What Do Underwriters Use to Approve Your Mortgage Loan?

By
Mortgage and Lending with The Federal Savings Bank

The three Cs of underwriting are credit reputation, capacity, and collateral. 

Credit reputation is basically your credit history, including past foreclosures, bankruptcies, judgments, and basically measures your willingness to pay your debts. These items will be reflected in your FICO credit score, which may halt furhter underwriting if you fall below a certain threshold.

Capacity deals with a borrower's actual ability to repay a loan, using things like debt-to-income ratio, salary, cash reserves, loan product and more. The underwriter wants to know that you can repay the mortgage you're applying for before granting approval.

Collateral deals with the borrower's down payment, property type, and property use, as the lender will be stuck with the home if the borrower fails to make timely payments.

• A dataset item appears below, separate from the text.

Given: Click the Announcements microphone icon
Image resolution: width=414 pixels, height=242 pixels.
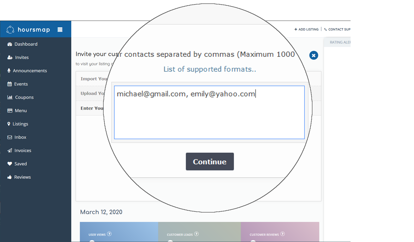Looking at the screenshot, I should click(9, 71).
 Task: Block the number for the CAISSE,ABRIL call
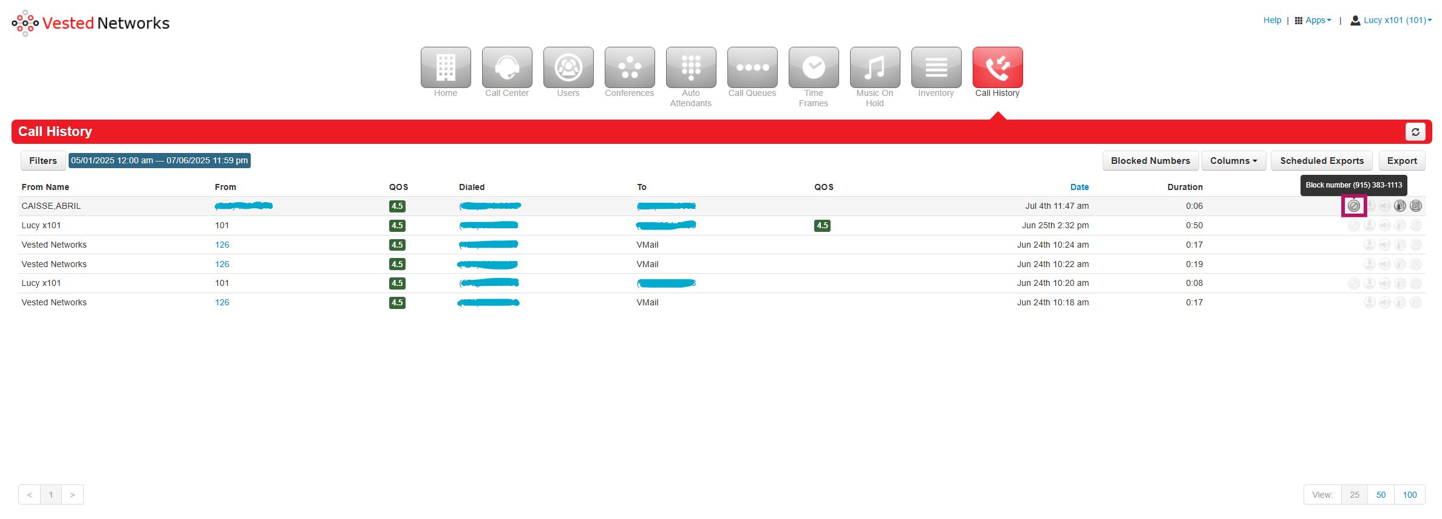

All three must be considered simultaneously to understand the level of layered risk that could be present in said application. The underwriter must decide, based on all the criteria, if the borrower is an acceptable risk for the lender, and if the end product can be resold without difficulty to investors.

www.GregZaccagni.com & www.MortgageAdvisor.info

 

Comments (1)

Jerry Murphy, CRS, SRES
Long Realty West Valley - Anthem, AZ
Anthem, Phoenix, and Scottsdale AZ Real Estate

I understand the lenders want to minimize their risk Greg.  But they've gone to the other extreme these days.  Whereas four or five years ago lenders were lending money to folks if they could fog a mirror, now the underwriters have gone too far in the other direction and scrutinize EVERY LITTLE THING!  They act as if EVERYONE is a credit risk nowadays.  When you have a potential borrow with a credit score above 800, earning $150,000, with very little outstanding debt, good employment history, and no discernible negatives in their past credit history (an actual client we had), that person should not have to get raked over the coals to get a loan.  It's akin to a cop standing on a busy street corner and arresting everyone that walks by because "they look suspicious".   Thanks for the education though and best of luck to you.